Un día, casi un año después de la muerte de Steve, me quité el anillo para lavar los platos y lo dejé en el alféizar de la ventana. Después de secarme las manos, tomé el anillo, pero algo me impidió volver a ponérmelo. Aquel día no había cambiado nada, aunque hacía poco que había cumplido 28 años y me había comprado una casa.

El tiempo avanzaba, pero yo seguía atada a un pasado, sin promesa de retorno a él ni de futuro. Con aquel diamante, estaba comprometida para siempre, en un limbo nupcial, una relación fantasma: el corazón sigue amando mucho después de que el objeto de su amor se haya ido. Estaba comprometida, pero nunca me casé. El significado de la palabra “comprometida” tiene que ver con la “verdad”, pero el anillo era una mentira. No podía “comprometerme” con Steve por la sencilla razón de que no estaba vivo.

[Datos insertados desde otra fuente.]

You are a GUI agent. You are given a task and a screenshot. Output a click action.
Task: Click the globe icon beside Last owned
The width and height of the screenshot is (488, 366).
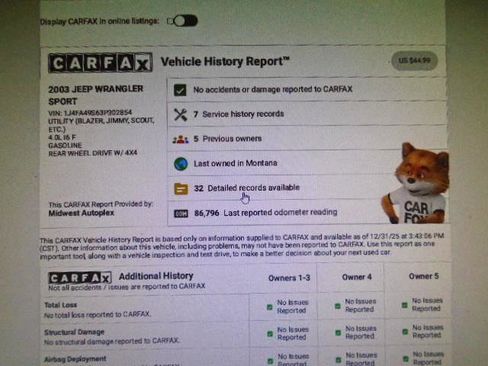[181, 164]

Al principio, me sentía culpable por guardar el anillo en mi joyero, encajado en un pliegue de terciopelo rojo, sobre todo porque veía el diamante todos los días cuando me vestía para ir a trabajar. Pero con el tiempo me sentí liberada, con las manos libres y sin el peso del anillo y todo lo que simbolizaba.

Al final de su vida, Steve me dijo que quería que encontrara a otra persona a la que amar. Yo siempre le respondí que no quería a nadie más. Después de su muerte, creí totalmente que nunca volvería a enamorarme. No podía imaginarlo. Pero tres años después, para mi sorpresa, me enamoré y, después de que esa relación terminara, me volví a enamorar, y luego otra vez. Pero nunca me he casado, así que nunca he vuelto a estar formalmente comprometida, con un anillo para sellar el trato.

Ahora, décadas después, aún conservo el anillo. De vez en cuando, cuando abro mi caja de seguridad a prueba de fuego para guardar documentos, veo el anillo en su cajita negra, en una bolsita con el certificado de LeRoy’s Jewelers, que garantiza que el diamante fue tallado y pulido “por un maestro artesano” que creó una “gema de total belleza”.

El diamante brilla intensamente y la banda de oro sigue reluciente, sin mácula por el uso diario. Cuando Steve me dio el anillo, yo estaba baja de peso por el estrés de cuidarlo y la tristeza de verlo sufrir, así que le puse un medidor de anillos. Ahora el anillo ya no me queda bien; es demasiado pequeño, y eso me parece adecuado.

No necesito el anillo para “recordar siempre y no olvidar nunca” a Steve; la experiencia es imborrable. Pero me consuela saber que el anillo está ahí, en mi caja a prueba de fuego, a salvo en mi caja fuerte.